Venomous zebra cobra loose on North Carolina streets

Venomous zebra cobra loose on North Carolina streets

Couple out for run stumble upon dozens of snakes

A couple out on a run came across a variety of snakes intertwined in branches piled beneath a trail bridge in Cumming, Georgia, on May 6.
Courtesy: Lydia du Preez via Storyful

A zebra cobra is slithering through the streets of Raleigh, North Carolina.

The venomous snake was last spotted on a porch on Sandringham Drive on Tuesday evening, according to an early morning alert issued by the Raleigh Police Department (RPD).

“At approximately 5:10 p.m. this evening, a Raleigh Police Department animal control officer responded to the 7000 block of Sandringham Drive in conjunction with a report of a live snake that was spotted on the porch of a resident’s property. Upon the officer’s arrival, the snake was not located,” the release said. 

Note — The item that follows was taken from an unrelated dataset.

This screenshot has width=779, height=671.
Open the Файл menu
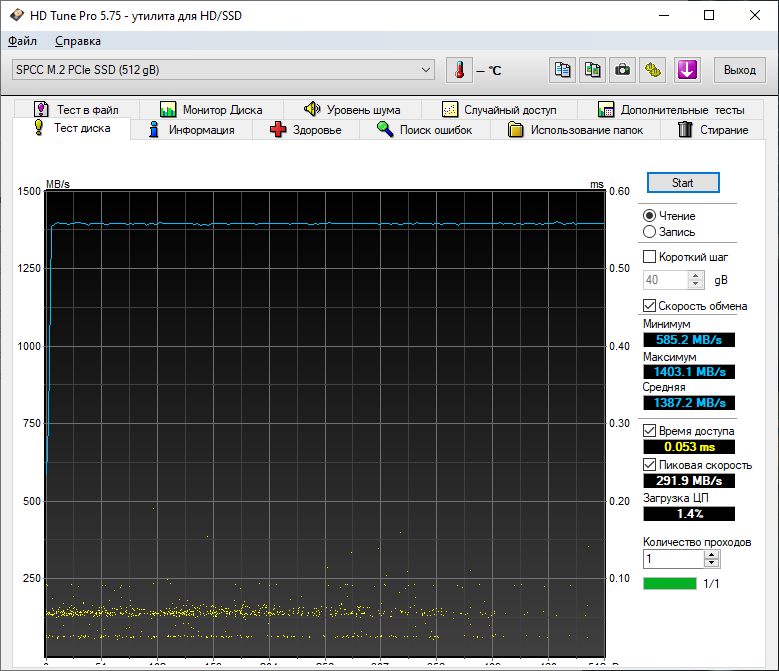click(x=22, y=41)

The scaly serpent, native to Africa, was the pet of a resident – though residents told WRAL-TV on Tuesday that they were not aware it was their neighbor.

The striped zebra cobra is spotted on a porch in Raleigh, North Carolina.
(Credit: Raleigh Police Department)

Police advised that the snake could spit and bite if cornered and asked anyone who encounters it to dial 911 “immediately.”

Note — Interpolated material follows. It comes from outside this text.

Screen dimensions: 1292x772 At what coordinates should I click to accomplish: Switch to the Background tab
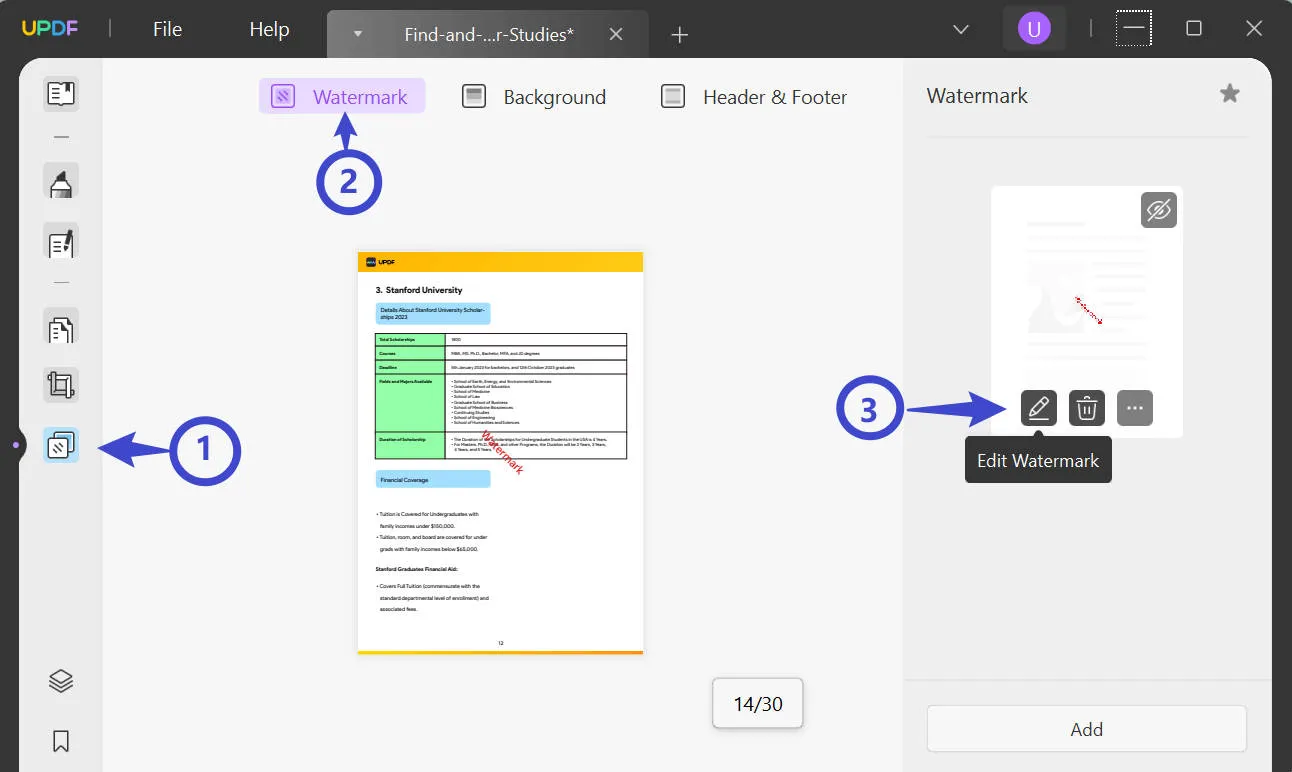pyautogui.click(x=535, y=96)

State law says that owning a venomous snake is not illegal if the owner keeps the reptile in an escape-proof and bite-proof enclosure labeled “Venomous Reptile Inside” with scientific name, common name, appropriate antivenin, has an escape recovery plan and the location of suitable antivenin and first aid.

“In the event of an escape of a venomous reptile, the owner or possessor of the venomous reptile shall immediately notify local law enforcement,” the law states.

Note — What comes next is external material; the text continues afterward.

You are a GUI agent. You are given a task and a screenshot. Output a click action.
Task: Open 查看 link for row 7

RPD did not say if the owner would face any charges in the matter.

The zebra cobra originates from central Namibia and Angola, according to the African Snake Bite Institute.

The black-and-brown nocturnal snake is identified by its light, vertical stripes and can grow up to 5 feet. 

The institute noted that, while the snake is usually “shy” and normally chooses flight over fight, it is quick to bite and its venom is cytotoxic and could cause tissue damage. 

Fatalities are reportedly “not common.”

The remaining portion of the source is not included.